Avec Tibère commence l’ère nouvelle voluptueuse ; le premier, il est atteint du malaise intime qui torture les entrailles de la société à ses vieux jours ; il se retire à Caprée, malade, fatigué de la vie et craignant la mort ; il convoite le bonheur, il aspire aux voluptés, mais le bonheur fuit devant lui et la volupté glisse dans ses mains.
Le pouvoir est alors si élevé que le vertige monte à la tête de ceux qui s’en emparent, et ils sont pris d’une manie insensée ; le monde étant à un seul homme, comme un esclave, il pouvait le torturer pour son plaisir, et il fut torturé en effet jusqu’à la dernière fibre.
Après qu’il avait arraché au monde romain sa gloire passée pour se l’attribuer, ses dieux pour se mettre à leur place, ses richesses pour les manger, ses sénateurs pour en faire des laquais, ses prêtres pour en faire des bouffons, et la capitale de l’empire pour l’honorer du spectacle de ses débauches, étonné alors que cela fût si superbe, et surpris lui-même, l’empereur eût pu s’écrier, dans l’étonnement d’un sensualisme atroce et regardant la patrie esclave à ses pieds : « Je ne savais pas que ma mère fût si belle ! »

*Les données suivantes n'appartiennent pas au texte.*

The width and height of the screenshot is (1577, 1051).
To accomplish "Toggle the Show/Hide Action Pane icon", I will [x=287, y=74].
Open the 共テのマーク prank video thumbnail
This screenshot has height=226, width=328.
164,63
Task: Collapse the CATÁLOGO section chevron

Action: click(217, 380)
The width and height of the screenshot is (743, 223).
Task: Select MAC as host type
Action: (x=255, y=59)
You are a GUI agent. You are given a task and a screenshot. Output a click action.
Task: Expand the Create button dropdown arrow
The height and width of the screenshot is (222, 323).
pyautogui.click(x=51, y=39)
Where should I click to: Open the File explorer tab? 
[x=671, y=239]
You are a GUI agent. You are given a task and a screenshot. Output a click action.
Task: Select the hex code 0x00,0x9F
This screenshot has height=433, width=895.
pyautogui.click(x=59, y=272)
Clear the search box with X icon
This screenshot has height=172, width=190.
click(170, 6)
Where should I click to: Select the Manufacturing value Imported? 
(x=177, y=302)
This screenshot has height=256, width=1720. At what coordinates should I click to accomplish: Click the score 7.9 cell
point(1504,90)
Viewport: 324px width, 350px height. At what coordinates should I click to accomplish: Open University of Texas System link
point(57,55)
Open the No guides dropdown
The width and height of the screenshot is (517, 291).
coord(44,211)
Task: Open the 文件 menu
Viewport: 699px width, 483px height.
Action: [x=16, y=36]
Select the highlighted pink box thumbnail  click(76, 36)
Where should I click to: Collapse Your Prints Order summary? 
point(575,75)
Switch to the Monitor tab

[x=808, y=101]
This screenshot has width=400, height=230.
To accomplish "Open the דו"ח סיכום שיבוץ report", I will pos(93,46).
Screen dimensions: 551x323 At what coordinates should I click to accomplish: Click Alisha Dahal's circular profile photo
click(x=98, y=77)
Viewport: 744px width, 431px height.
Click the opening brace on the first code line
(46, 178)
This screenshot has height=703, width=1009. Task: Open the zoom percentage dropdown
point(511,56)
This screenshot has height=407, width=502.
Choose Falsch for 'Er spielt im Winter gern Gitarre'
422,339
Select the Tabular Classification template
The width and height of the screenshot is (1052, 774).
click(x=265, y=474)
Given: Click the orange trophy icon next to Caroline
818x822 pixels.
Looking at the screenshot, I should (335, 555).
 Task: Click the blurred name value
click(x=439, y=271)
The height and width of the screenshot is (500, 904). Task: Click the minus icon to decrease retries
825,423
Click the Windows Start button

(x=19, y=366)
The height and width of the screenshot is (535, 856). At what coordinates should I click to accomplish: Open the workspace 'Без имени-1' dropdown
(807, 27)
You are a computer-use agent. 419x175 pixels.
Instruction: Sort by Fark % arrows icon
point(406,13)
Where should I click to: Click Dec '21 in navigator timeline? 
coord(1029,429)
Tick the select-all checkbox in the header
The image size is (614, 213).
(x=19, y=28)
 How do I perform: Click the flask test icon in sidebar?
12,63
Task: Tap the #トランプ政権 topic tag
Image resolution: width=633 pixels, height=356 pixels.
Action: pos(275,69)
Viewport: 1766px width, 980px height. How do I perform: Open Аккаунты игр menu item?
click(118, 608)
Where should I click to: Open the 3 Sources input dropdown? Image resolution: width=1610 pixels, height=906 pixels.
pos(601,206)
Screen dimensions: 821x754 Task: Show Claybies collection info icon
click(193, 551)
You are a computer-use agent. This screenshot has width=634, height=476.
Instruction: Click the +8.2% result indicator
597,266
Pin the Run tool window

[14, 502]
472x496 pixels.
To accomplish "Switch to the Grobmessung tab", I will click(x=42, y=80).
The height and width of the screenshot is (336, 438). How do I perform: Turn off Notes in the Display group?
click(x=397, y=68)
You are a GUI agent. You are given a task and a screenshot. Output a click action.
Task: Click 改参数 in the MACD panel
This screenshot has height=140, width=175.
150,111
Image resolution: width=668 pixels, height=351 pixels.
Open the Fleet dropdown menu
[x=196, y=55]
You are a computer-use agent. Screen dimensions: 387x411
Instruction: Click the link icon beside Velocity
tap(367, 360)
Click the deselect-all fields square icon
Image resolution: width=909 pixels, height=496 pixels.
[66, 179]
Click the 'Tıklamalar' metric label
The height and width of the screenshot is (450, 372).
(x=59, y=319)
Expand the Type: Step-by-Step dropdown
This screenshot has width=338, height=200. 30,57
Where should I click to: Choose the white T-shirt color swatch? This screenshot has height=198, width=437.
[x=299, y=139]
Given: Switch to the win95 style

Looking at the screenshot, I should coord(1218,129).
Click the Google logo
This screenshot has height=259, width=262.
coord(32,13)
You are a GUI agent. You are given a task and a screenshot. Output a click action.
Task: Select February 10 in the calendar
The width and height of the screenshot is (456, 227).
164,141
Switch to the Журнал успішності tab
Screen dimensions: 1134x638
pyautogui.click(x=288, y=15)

Ils s’appelaient Caligula, Néron, Domitien ; des millions se mangent à leur table, on égorge des hommes pendant qu’ils s’enivrent, et la vapeur du sang se mêle à celle des mets. Le crime est une volupté comme Les autres, on entendait les cris des victimes égorgées dans le cirque pendant que la fanfare résonnait, que les esclaves chantaient. Néron disait aux bourreaux : « Faites en sorte qu’ils se sentent mourir », et, penché en avant sur les poitrines ouvertes des victimes, il regardait le sang battre dans les cœurs, et il trouvait, dans ces derniers gémissements d’un être qui quitte la vie, des délices inconnues, des voluptés suprêmes, comme lorsqu’une femme, éperdue sous l’œil de l’empereur, tombait dans ses bras et se mourait sous ses baisers.